The History of 7UP - Charles Leiper Grigg

The Development of a Lemon-Lime Soda

Liter bottles of 7UP on a grocery shelf
Mike Mozart / Getty Images

Charles Leiper Grigg was born in 1868 in Price's Branch, Missouri. As an adult, Grigg moved to St. Louis and started working in advertising and sales, where he was introduced to the carbonated beverage business.

How Charles Leiper Grigg Developed 7UP

By 1919, Grigg was working for a manufacturing company owned by Vess Jones.

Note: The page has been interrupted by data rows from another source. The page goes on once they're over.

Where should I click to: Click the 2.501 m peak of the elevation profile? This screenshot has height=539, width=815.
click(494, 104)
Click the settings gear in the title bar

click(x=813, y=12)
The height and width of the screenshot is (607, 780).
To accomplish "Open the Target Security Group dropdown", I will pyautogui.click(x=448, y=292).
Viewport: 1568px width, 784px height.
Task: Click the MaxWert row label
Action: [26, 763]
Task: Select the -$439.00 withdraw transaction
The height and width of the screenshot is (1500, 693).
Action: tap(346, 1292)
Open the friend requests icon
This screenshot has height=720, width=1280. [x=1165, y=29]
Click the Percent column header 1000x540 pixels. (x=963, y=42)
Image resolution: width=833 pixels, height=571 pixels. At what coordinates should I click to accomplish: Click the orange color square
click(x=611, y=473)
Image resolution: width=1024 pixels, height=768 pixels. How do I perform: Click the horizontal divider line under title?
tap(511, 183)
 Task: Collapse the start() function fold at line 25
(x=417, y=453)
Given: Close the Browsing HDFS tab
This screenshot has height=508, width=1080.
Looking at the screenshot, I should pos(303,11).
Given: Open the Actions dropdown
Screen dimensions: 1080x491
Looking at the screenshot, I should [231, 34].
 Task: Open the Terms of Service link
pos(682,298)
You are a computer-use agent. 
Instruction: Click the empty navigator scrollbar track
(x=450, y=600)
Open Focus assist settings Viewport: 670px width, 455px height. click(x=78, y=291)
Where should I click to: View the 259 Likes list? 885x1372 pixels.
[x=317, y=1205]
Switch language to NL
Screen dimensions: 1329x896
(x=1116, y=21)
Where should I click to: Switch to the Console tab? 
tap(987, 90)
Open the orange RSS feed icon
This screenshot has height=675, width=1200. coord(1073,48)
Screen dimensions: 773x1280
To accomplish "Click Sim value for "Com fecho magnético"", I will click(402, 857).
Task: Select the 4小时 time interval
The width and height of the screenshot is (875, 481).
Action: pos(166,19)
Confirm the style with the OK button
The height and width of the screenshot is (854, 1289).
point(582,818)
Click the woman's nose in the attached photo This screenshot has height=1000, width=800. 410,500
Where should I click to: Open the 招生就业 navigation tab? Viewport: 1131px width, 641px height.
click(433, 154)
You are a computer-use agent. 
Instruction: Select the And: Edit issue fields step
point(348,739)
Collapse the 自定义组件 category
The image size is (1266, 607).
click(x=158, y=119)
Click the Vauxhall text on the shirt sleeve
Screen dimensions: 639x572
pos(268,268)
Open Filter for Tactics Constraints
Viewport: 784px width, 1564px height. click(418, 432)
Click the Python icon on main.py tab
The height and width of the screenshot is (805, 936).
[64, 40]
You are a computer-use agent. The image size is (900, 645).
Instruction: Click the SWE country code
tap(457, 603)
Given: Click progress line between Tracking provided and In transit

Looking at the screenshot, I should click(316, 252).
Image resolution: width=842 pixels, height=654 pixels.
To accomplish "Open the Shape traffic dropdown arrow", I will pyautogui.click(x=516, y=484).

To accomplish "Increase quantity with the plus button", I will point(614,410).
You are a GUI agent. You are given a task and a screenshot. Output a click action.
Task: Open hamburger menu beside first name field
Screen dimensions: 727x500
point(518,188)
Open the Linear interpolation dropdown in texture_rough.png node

It was there that Grigg invented and marketed his first soft drink, an orange-flavored drink called Whistle for a firm owned by Vess Jones.

After a dispute with management, Charles Leiper Grigg quit his job (giving away Whistle) and started working for the ​Warner Jenkinson Company, developing flavoring agents for soft drinks. Grigg then invented his second soft drink called Howdy. When he eventually moved on from ​Warner Jenkinson Co., he took his soft drink Howdy with him.

Together with financier Edmund G. Ridgway, Grigg went on to form the Howdy Company. So far, Grigg had invented two orange-flavored soft drinks. But his soft drinks struggled against the king of all orange pop drinks, Orange Crush. But he couldn't compete as Orange Crush grew to dominate the market for orange sodas.

Charles Leiper Grigg decided to focus on lemon-lime flavors. By October of 1929, he had invented a new drink called, "Bib-Label Lithiated Lemon-Lime Sodas."  The name was quickly changed to 7Up Lithiated Lemon Soda and then again changed to just plain 7Up in 1936.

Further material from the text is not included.